The US CLARITY Act moved closer to congressional approval after Senators Thom Tillis and Angela Alsobrooks finalized a stablecoin yield compromise on May 1st. The agreement prohibits crypto firms from paying interest or yield on payment stablecoins while preserving rewards for bona fide activities like staking, governance participation, and loyalty programs. The deal resolves months of dispute between the banking and crypto industries and signals accelerating momentum toward comprehensive federal crypto regulation.
Banking Pressure Forces Yield Restrictions
The banking industry mounted sustained opposition to stablecoin yield provisions, citing competitive concerns and regulatory risk. Banks feared that interest-bearing stablecoins would drain deposits and undercut traditional financial intermediation. Under the compromise language in Section 404 of the CLARITY Act, crypto firms are explicitly prohibited from offering “any form of interest or yield” on payment stablecoins. However, the final text permits rewards tied to “bona fide activities or transactions,” creating a carve-out for governance incentives, validator rewards, and network participation programs. This distinction separates yield-equivalent payments from activity-based compensation.
Crypto Industry Claims Partial Victory
Faryar Shirzad, Coinbase Chief Policy Officer, characterized the compromise as a strategic win despite restrictions. “In the end, the banks were able to get more restrictions on rewards, but we protected what matters – the ability for Americans to earn rewards based on real usage of crypto platforms and networks,” Shirzad said. He dismissed banking concerns as “imagined risks” and “unsubstantiated concerns,” underscoring the crypto sector’s view that activity-based rewards reflect genuine value creation rather than speculative yield-chasing. Coinbase and other major exchanges had advocated for preservation of rewards mechanisms tied to actual platform usage and network validation.
CLARITY Act Signals Regulatory Framework Shift
The stablecoin yield compromise represents a broader pivot toward statutory crypto regulation at the federal level. The CLARITY Act seeks to establish clear jurisdictional boundaries between the SEC, CFTC, and banking regulators, ending years of regulatory ambiguity. Shirzad emphasized the geopolitical stakes, framing US crypto leadership as essential to maintaining competitive advantage against international jurisdictions. The compromise demonstrates that Congress can negotiate binding settlements between competing financial sectors, potentially accelerating passage of the broader legislative package beyond stablecoin provisions.

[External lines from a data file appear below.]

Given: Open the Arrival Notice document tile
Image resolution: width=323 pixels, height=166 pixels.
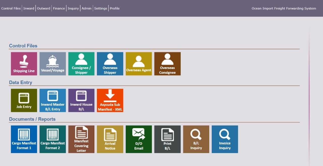Looking at the screenshot, I should coord(110,139).
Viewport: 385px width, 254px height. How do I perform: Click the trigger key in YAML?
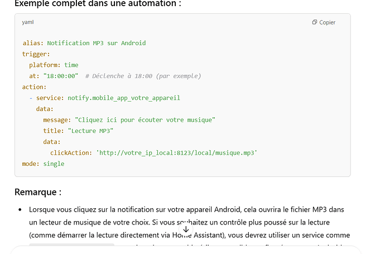point(36,54)
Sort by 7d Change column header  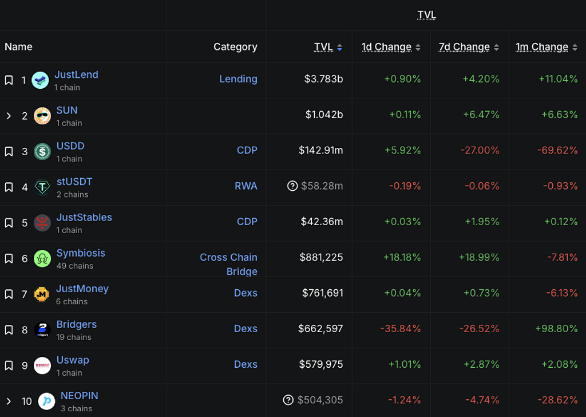(x=464, y=47)
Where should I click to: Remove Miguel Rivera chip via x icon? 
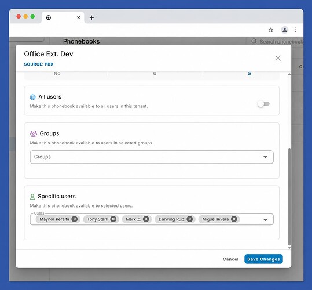[234, 219]
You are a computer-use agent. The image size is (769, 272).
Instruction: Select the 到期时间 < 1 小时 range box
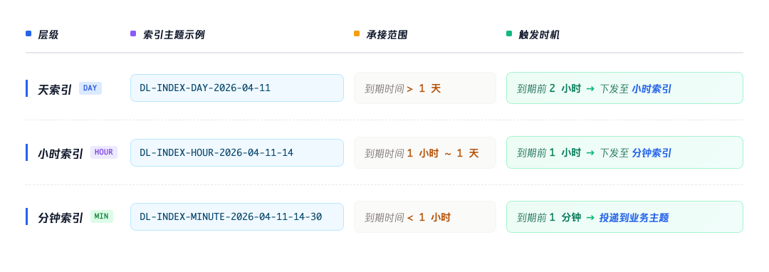click(424, 216)
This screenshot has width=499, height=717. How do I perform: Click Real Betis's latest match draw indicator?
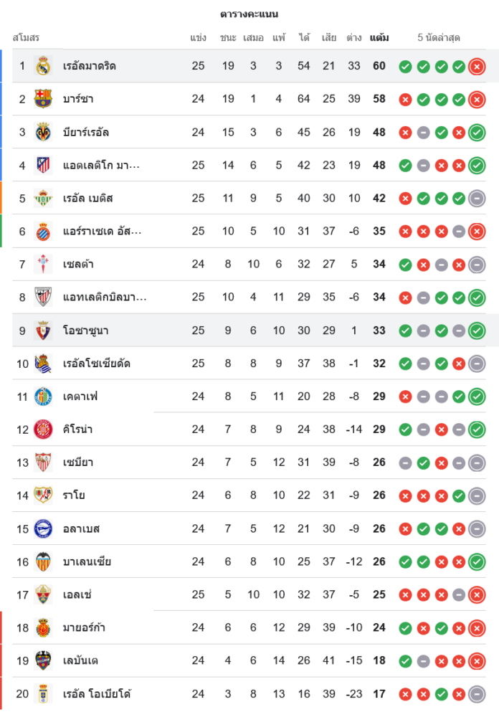click(477, 199)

Vote Timeline Remains Uncertain
While the stablecoin yield compromise removes a major legislative obstacle, no confirmed timeline exists for a full CLARITY Act floor vote. The announcement by Congress journalist Brendan Petersen on May 1st triggered industry speculation about imminent passage, but procedural hurdles and other provisions remain unresolved. The crypto community remains divided: some executives view the compromise as clearing the path to enactment, while others worry that restrictions on yield mechanisms could limit competitive differentiation. Market participants are monitoring congressional calendars for next steps.